▶ 练习题目 1: 根据页面文本，莫言因《十八岁出门远行》称赞余华是什么？
▶ 练习题目 2: 请输出页面文本中从“莫言曾因为《十八岁出门远行》”一直到“当受骗的方式和程度不同而已。”为止的全部文字，一字不改。
▶ 练习题目 3: 页面文本指出，不同初涉者的上当受骗在哪些方面有所不同？请全部列出。

▶ 页面文本:
余华的短篇小说《十八岁出门远行》不仅在当代文学史上具有较大的影响,而且对于众多的阅读者和评论者来说,也是一个优秀的文学范本。其入选中学语文教材,不仅给学生提供了先锋文学这一崭新的阅读形式,而且给即将成人的他们提供了一种深刻的自我认识和成长体验。
一、“清醒的说梦者”
莫言曾因为《十八岁出门远行》称赞余华是“中国当代文坛上的第一个清醒的说梦者”。这篇带有先锋气质的小说之所以能引起小说家之间的共鸣,显然有它非凡的艺术魅力。作品交织着写实与象征,现实与梦境,理性与非理性,乃至懵懂的初涉者目光与世俗尖锐的成人经验之间的隔膜与超越。由此也构成了莫言评价下的“清醒”与“说梦”矛盾性的艺术张力。
初读小说,有一条很明显的故事线索。即小说讲述了一个“十八岁”的年轻人初次出门就经历了上当受骗的遭遇过程。对于无数“出门远行”的初涉者来说,这种伤痛记忆带有很大的典型性和现实意义,只不过受骗的年龄和发生的时间、地点不同,上当受骗的方式和程度不同而已。

▶ 数据行摘录:
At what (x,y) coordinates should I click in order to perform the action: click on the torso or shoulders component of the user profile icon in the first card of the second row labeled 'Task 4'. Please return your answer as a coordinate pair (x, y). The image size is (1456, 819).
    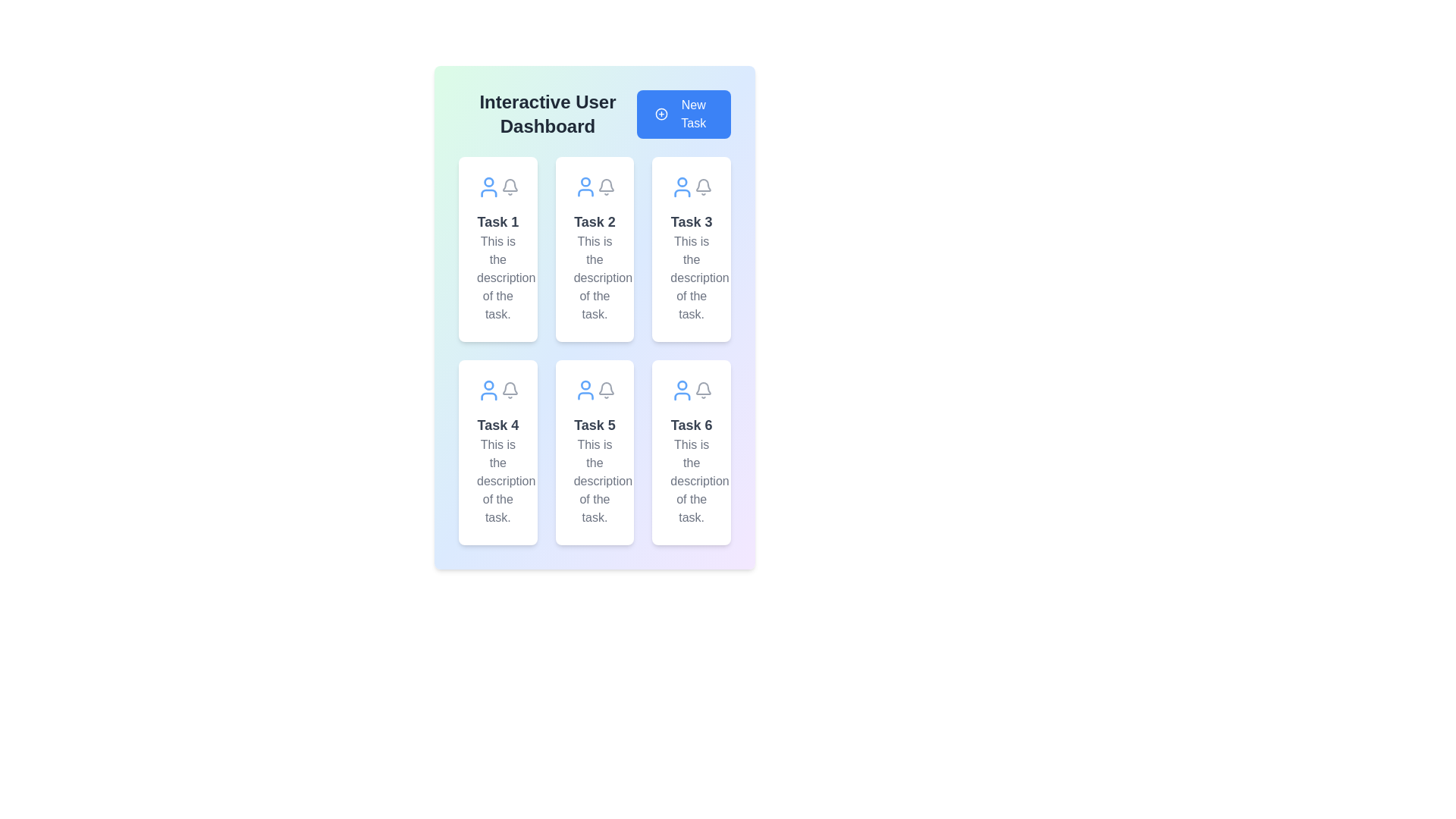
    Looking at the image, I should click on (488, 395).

---

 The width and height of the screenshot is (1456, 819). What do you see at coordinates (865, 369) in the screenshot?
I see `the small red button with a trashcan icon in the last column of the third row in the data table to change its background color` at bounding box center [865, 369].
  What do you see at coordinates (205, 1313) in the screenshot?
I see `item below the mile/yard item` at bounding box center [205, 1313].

▶ 完整回答 1: “中国当代文坛上的第一个清醒的说梦者”

▶ 完整回答 2:
莫言曾因为《十八岁出门远行》称赞余华是“中国当代文坛上的第一个清醒的说梦者”。这篇带有先锋气质的小说之所以能引起小说家之间的共鸣,显然有它非凡的艺术魅力。作品交织着写实与象征,现实与梦境,理性与非理性,乃至懵懂的初涉者目光与世俗尖锐的成人经验之间的隔膜与超越。由此也构成了莫言评价下的“清醒”与“说梦”矛盾性的艺术张力。
初读小说,有一条很明显的故事线索。即小说讲述了一个“十八岁”的年轻人初次出门就经历了上当受骗的遭遇过程。对于无数“出门远行”的初涉者来说,这种伤痛记忆带有很大的典型性和现实意义,只不过受骗的年龄和发生的时间、地点不同,上当受骗的方式和程度不同而已。

▶ 完整回答 3: 受骗的年龄、发生的时间、发生的地点、上当受骗的方式、上当受骗的程度